@inbounds with dot notation?

performance

#1

I’m wondering how to use @inbounds when vectorizing a function with dot notation or @.. I found Base.@propagate_inbounds but am not sure I’m using it correctly. Consider

using BenchmarkTools

Base.@propagate_inbounds active_dot(x, l, u, δ) = (x ≤ l + δ) || (x ≥ u - δ)

function active!(A, x, l, u, δ)
  @inbounds for i in eachindex(x)
    A[i] = (x[i] ≤ l[i] + δ[i]) || (x[i] ≥ u[i] - δ[i])
  end
  A
end

function foo(n)
  l = zeros(n)
  u = ones(n)
  x = rand(n) - 0.5
  rtol = atol = 1.0e-8
  # is it possible to write the following with dot notation??
  δ = [-Inf < l[i] < u[i] < Inf ? min(rtol * (u[i] - l[i]), atol) : atol for i = 1:n]

  A1 = Array{Bool}(n)
  A2 = Array{Bool}(n)

  t1 = @benchmark active!($A1, $x, $l, $u, $δ)
  show(STDOUT, MIME"text/plain"(), t1); println()

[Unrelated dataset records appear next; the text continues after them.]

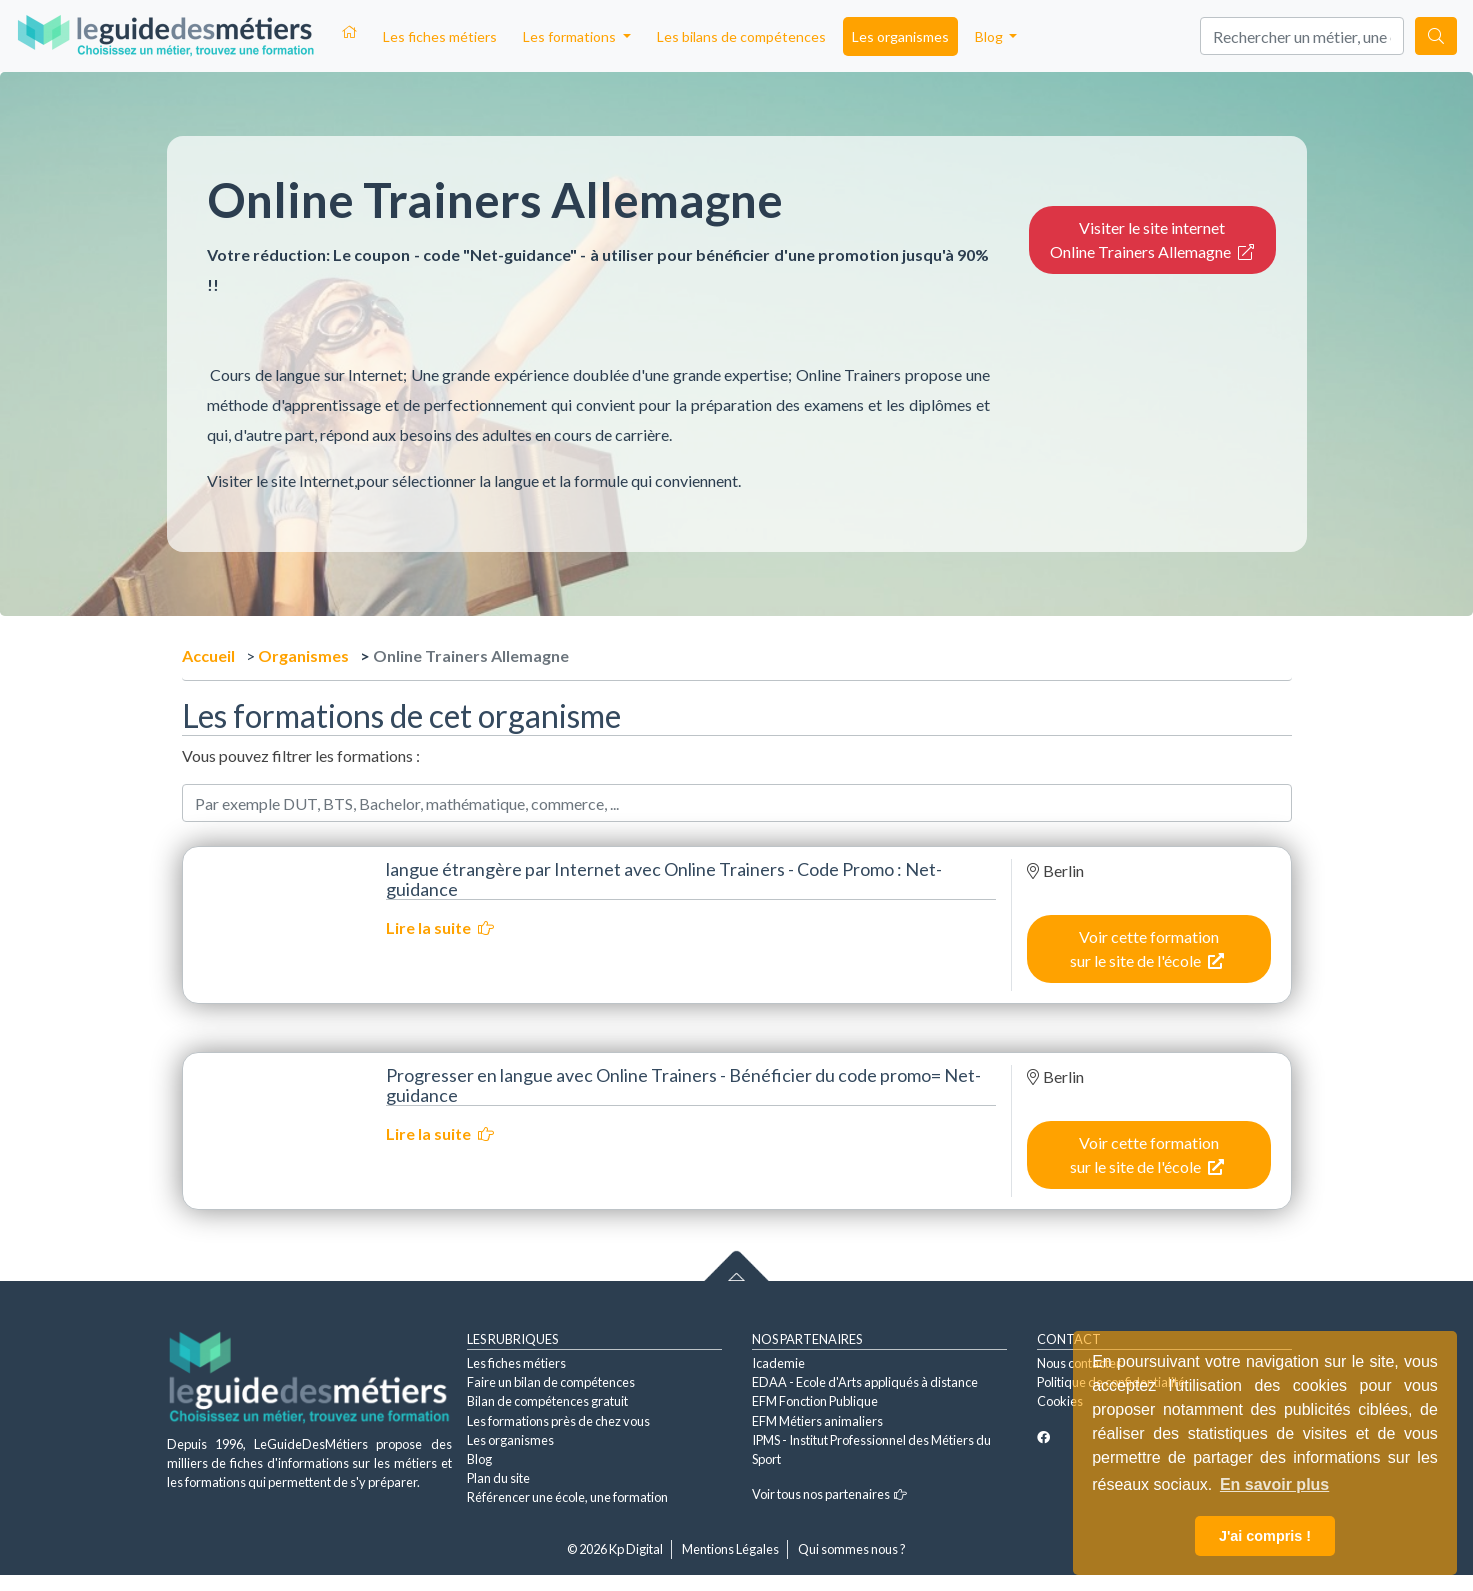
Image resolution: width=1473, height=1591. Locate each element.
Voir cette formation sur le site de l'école (1147, 948)
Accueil (208, 655)
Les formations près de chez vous (558, 1421)
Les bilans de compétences (741, 36)
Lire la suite (440, 927)
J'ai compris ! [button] (1265, 1536)
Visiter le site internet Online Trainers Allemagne (1152, 239)
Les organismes (900, 36)
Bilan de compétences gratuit (547, 1401)
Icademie (778, 1363)
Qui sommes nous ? (852, 1549)
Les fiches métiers (440, 36)
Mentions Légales (730, 1549)
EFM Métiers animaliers (817, 1421)
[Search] (1302, 36)
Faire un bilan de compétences (551, 1382)
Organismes (303, 655)
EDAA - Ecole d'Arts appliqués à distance (865, 1382)
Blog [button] (990, 36)
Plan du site (498, 1478)
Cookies (1060, 1401)
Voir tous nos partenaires (829, 1494)
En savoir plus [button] (1274, 1484)
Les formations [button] (571, 36)
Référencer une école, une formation (567, 1497)
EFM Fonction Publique (815, 1401)
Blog (479, 1459)
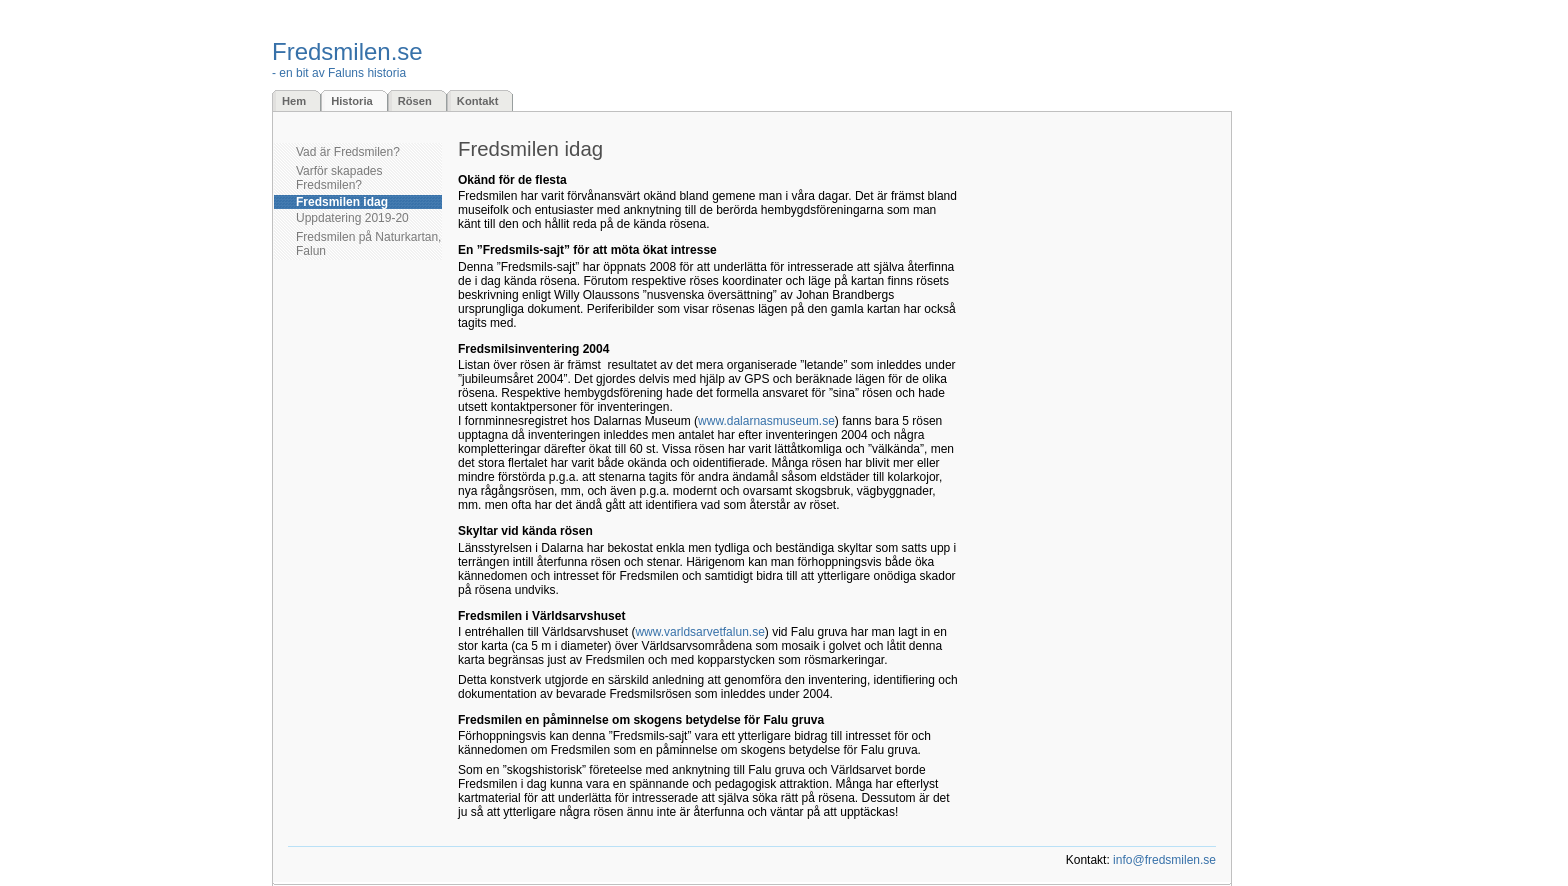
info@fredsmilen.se (1164, 860)
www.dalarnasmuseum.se (766, 421)
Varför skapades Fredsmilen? (339, 178)
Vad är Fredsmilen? (348, 152)
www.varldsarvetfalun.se (699, 632)
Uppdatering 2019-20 (352, 218)
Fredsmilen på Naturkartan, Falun (368, 244)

  t2 = @benchmark $A2 .= active_dot.($x, $l, $u, $δ)
  show(STDOUT, MIME"text/plain"(), t2); println()

  @assert all(A1 .== A2)
end

foo(10000)

The explicit @inbounds-instrumented loop is still about 10x faster:

BenchmarkTools.Trial: 
  memory estimate:  0 bytes
  allocs estimate:  0
  --------------
  minimum time:     5.528 μs (0.00% GC)
  median time:      6.125 μs (0.00% GC)
  mean time:        6.545 μs (0.00% GC)
  maximum time:     23.742 μs (0.00% GC)
  --------------
  samples:          10000
  evals/sample:     6
BenchmarkTools.Trial: 
  memory estimate:  0 bytes
  allocs estimate:  0
  --------------
  minimum time:     45.809 μs (0.00% GC)
  median time:      49.291 μs (0.00% GC)
  mean time:        52.758 μs (0.00% GC)
  maximum time:     229.375 μs (0.00% GC)
  --------------
  samples:          10000
  evals/sample:     1

Can active_dot be improved somehow to close the gap? Thanks!